======== Excerpted records ========

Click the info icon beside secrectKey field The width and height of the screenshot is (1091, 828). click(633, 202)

========
======== Excerpted records ========

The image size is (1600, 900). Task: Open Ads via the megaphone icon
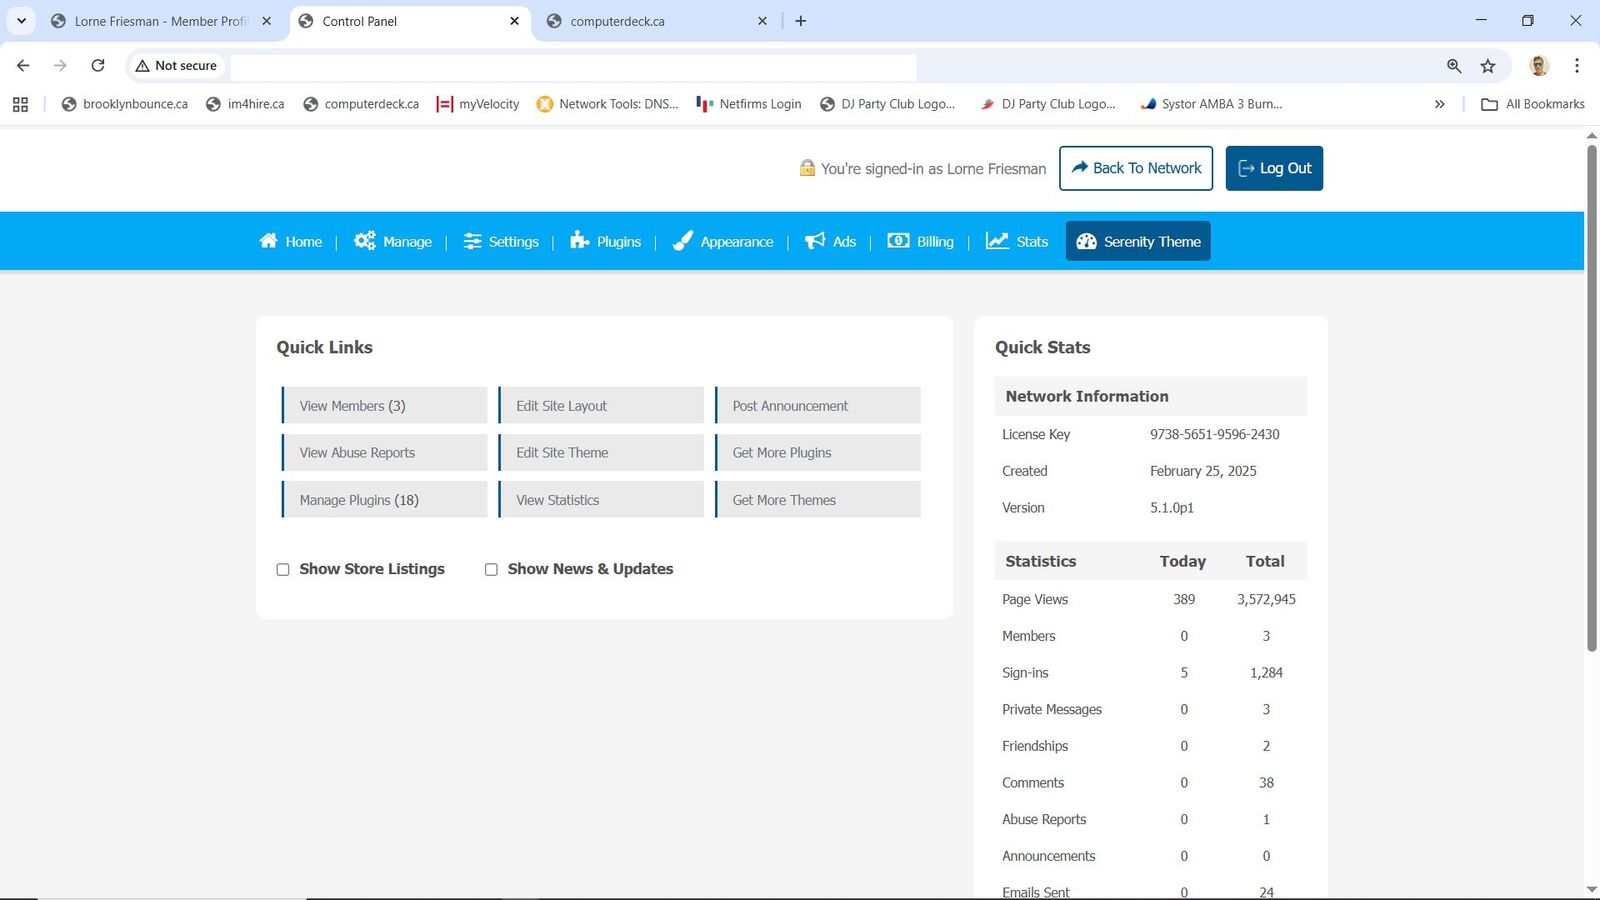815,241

========
======== Excerpted records ========

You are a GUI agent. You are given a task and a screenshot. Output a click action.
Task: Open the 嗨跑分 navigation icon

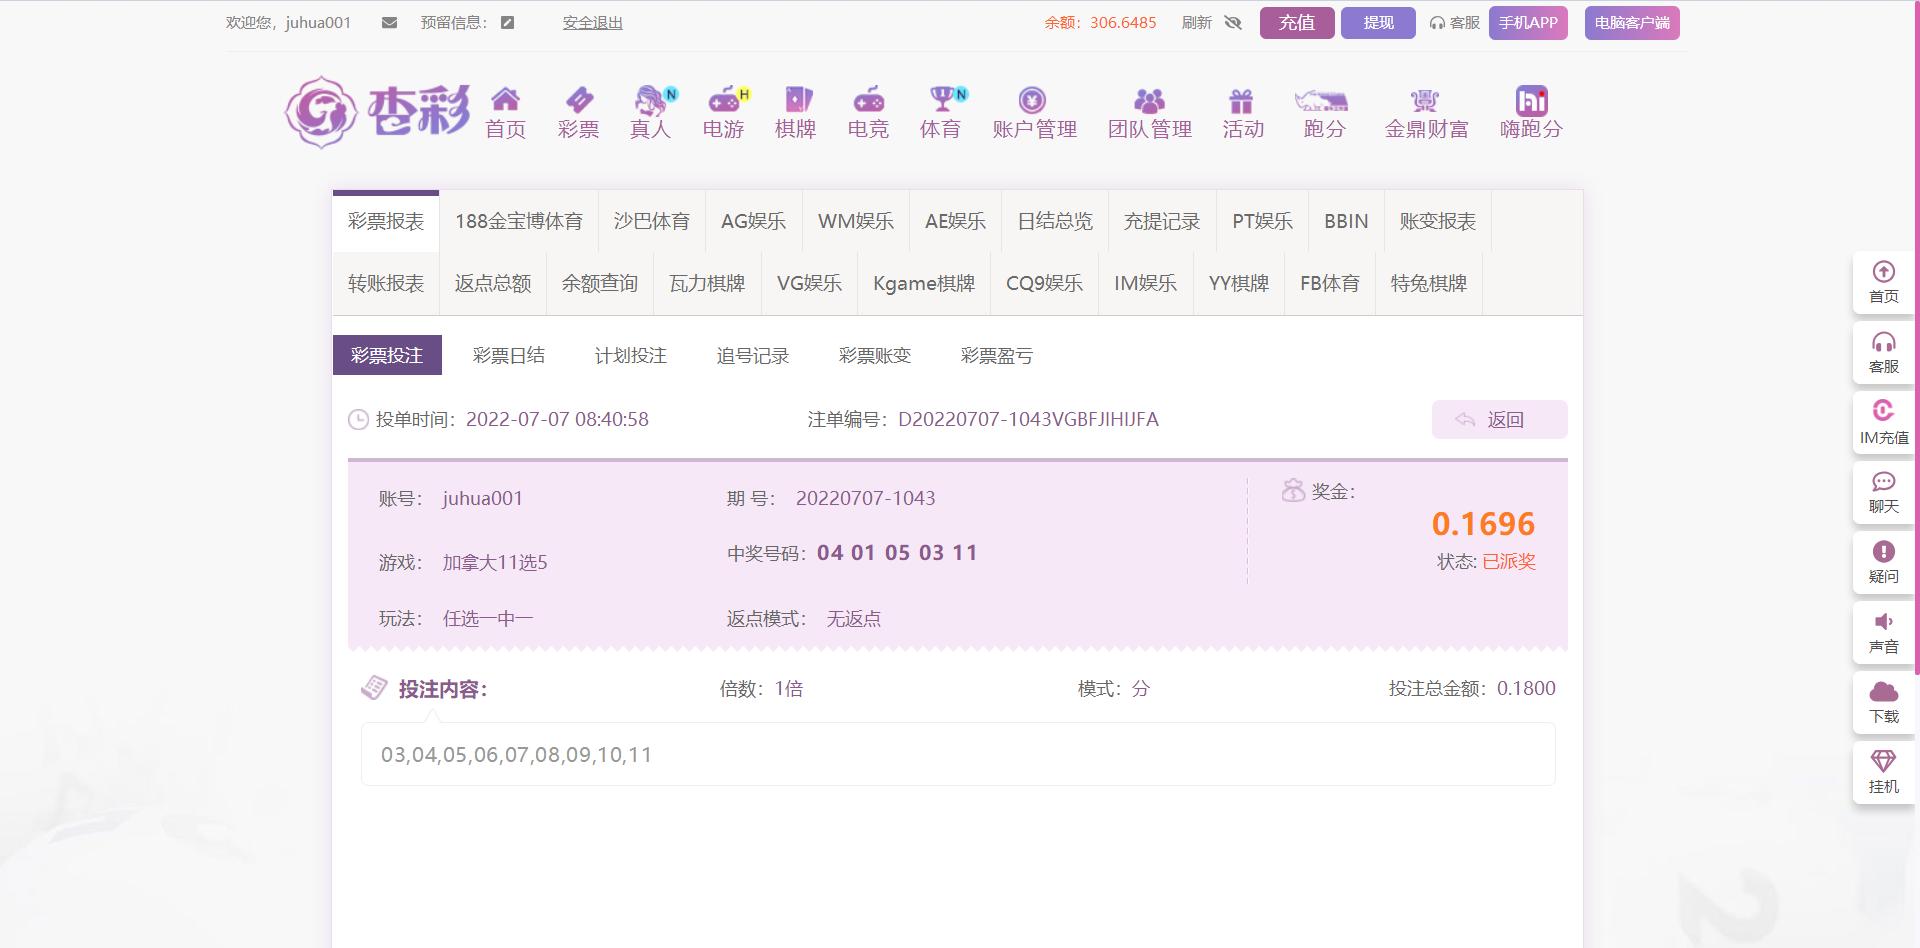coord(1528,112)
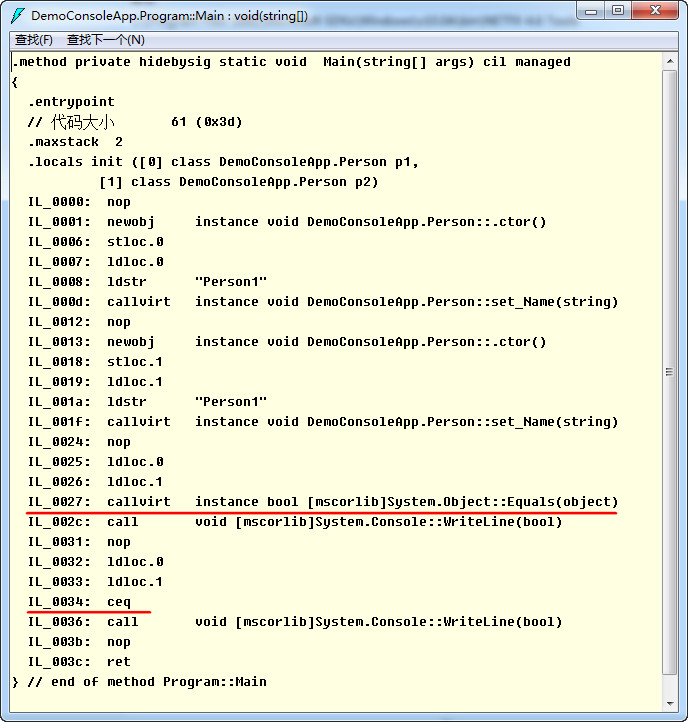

========

Exercise prompt – Repeat everything from the line containing "You are a GUI" down to the line containing "coord(1528,112)", including both of those lines, and omit the pictures.

Written solution –
You are a GUI agent. You are given a task and a screenshot. Output a click action.
Task: Open the 嗨跑分 navigation icon

coord(1528,112)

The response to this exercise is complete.